Обедать собирались втроем. Дидье, получив деньги, остался работать в саду. Пока он чистил клумбы, пострадавшие от ночного ливня, убирал опавшие ветки и прошлогодние листья, посыпал раскисшие дорожки гравием, сновал с тачкой из угла в угол сада, Наталья готовила обед. Александра предложила ей помощь, но хозяйка, взглянув, как неуклюже та взялась чистить картошку, мгновенно отказалась:

— Ну нет, твои руки к таким низменным занятиям не приспособлены! Твои инструменты — кисти да мастихин. Поди-ка лучше, прогуляйся, полюбуйся на мои владения. Не заблудишься, они невелики…

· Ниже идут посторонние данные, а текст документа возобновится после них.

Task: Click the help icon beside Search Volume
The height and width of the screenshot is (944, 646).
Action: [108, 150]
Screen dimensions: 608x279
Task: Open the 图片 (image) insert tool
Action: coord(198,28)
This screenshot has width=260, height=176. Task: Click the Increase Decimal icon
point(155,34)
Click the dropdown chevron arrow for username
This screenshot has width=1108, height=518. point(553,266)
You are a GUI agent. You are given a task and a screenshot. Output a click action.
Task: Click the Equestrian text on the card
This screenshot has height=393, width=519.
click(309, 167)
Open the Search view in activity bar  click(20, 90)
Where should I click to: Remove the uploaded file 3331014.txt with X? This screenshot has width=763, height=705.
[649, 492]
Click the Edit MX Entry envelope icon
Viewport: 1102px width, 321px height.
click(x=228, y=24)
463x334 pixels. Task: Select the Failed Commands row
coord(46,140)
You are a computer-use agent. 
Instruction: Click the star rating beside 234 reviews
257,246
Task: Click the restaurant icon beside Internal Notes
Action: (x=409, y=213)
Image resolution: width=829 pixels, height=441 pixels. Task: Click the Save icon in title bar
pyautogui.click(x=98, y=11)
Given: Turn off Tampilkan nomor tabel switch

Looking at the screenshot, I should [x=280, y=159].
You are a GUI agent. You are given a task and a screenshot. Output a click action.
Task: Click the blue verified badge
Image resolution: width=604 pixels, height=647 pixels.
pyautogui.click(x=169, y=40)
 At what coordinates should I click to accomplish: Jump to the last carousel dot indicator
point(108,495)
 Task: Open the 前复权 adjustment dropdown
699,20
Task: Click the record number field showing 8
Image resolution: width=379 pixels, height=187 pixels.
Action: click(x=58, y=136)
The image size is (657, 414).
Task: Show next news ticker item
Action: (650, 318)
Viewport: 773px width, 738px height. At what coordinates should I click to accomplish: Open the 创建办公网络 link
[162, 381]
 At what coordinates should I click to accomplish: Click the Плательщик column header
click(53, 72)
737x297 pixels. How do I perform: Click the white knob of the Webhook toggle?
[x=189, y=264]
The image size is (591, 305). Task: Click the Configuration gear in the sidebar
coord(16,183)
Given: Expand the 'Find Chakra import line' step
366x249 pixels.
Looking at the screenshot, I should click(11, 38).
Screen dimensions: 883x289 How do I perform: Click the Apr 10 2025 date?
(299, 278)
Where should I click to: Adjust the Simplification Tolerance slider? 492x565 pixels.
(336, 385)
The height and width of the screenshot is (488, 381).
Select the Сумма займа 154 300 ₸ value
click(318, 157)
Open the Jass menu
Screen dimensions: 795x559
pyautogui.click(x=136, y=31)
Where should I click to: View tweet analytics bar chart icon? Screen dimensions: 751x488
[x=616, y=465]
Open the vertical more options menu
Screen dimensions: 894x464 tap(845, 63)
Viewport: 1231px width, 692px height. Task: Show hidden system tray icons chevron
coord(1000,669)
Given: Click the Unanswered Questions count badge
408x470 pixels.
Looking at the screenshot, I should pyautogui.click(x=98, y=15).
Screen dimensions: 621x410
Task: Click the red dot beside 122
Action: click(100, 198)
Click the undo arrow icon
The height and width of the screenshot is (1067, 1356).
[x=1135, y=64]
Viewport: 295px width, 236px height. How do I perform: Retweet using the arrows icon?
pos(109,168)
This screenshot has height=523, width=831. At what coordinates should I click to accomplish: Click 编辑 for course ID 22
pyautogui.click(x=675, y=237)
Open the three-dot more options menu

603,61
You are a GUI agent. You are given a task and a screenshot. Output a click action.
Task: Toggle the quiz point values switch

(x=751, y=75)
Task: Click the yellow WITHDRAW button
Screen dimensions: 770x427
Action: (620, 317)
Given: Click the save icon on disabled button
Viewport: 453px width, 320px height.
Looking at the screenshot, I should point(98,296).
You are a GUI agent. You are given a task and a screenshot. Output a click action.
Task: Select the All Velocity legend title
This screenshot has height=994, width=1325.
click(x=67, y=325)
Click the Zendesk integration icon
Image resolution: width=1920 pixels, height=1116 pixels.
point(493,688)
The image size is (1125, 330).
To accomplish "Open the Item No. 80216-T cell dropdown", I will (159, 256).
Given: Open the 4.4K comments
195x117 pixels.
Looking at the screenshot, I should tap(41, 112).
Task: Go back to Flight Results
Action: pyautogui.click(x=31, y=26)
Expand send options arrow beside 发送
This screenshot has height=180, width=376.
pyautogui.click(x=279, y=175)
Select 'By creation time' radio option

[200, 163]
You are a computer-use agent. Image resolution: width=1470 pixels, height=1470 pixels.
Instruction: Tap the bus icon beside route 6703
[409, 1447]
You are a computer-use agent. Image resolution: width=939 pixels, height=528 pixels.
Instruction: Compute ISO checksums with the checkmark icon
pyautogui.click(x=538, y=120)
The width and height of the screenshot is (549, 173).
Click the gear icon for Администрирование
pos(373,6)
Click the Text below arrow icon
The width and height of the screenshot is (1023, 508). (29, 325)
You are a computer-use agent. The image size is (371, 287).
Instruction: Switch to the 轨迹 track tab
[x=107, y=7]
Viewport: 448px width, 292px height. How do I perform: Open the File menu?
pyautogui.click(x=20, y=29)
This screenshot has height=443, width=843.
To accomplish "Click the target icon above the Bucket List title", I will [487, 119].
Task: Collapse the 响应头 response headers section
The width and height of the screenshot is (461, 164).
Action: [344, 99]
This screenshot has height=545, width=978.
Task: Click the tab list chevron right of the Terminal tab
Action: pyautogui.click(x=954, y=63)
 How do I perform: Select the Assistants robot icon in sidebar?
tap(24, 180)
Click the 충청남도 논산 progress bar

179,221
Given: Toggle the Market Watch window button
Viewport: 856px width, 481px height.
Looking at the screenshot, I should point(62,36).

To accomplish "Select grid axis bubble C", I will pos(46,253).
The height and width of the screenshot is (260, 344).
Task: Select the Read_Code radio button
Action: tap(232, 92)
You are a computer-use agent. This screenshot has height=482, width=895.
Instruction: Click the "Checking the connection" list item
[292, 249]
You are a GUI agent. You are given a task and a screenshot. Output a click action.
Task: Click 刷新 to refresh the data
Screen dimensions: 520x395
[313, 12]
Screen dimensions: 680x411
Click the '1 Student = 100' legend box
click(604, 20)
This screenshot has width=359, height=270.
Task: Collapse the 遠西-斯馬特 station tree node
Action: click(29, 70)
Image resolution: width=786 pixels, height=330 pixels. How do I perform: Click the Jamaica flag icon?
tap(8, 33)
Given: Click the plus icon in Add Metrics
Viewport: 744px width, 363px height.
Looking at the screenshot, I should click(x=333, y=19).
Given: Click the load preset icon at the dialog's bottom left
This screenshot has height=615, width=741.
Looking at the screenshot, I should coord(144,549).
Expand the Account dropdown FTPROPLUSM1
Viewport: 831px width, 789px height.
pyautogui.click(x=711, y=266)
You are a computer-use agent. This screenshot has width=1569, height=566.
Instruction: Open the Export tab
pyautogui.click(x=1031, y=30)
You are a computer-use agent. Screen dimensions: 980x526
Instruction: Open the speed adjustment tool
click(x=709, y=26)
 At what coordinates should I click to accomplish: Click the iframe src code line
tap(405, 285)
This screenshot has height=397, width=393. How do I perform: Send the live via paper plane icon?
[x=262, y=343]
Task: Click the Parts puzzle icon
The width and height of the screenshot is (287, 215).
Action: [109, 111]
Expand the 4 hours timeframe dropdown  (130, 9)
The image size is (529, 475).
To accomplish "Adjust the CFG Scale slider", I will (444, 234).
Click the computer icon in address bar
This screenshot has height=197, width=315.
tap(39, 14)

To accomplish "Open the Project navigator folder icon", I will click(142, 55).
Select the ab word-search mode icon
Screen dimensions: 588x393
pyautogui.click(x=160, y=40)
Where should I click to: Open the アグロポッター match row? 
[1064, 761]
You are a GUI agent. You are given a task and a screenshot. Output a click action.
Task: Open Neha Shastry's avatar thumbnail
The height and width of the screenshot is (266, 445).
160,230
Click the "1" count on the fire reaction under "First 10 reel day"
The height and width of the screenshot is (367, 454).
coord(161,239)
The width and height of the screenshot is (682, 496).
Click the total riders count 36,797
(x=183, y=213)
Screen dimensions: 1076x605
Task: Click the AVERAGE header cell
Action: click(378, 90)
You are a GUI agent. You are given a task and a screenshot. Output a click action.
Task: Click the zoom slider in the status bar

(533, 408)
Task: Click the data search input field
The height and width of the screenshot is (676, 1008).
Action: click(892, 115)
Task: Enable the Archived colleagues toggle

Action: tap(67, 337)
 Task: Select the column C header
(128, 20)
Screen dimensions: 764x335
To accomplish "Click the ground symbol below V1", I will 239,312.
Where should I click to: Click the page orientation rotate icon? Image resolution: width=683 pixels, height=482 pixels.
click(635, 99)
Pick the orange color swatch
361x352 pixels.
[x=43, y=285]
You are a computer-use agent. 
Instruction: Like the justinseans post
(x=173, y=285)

И в самом деле, сад оказался гораздо меньше, чем померещилось художнице ночью, когда она шла снаружи вдоль его ограды. Остановившись на главной дорожке перед домом, она могла окинуть сад одним взглядом, от ограды до ограды. «Но летом, когда деревья покроются густой листвой, кустарники разрастутся и вся перспектива изменится, он наверняка выглядит куда обширнее! Можно даже представить, что на этих извилистых дорожках легко заплутать…»

Дорожки, скользкие от дождя, и впрямь отчаянно плутали между клумб, кустов и яблоневых старых деревьев. Свернув несколько раз, Александра остановилась и, повернувшись к дому, поискала взглядом те два раскидистых дуба, которые значились на старом медальоне и о посадке которых упомянула в своем рассказе Наталья.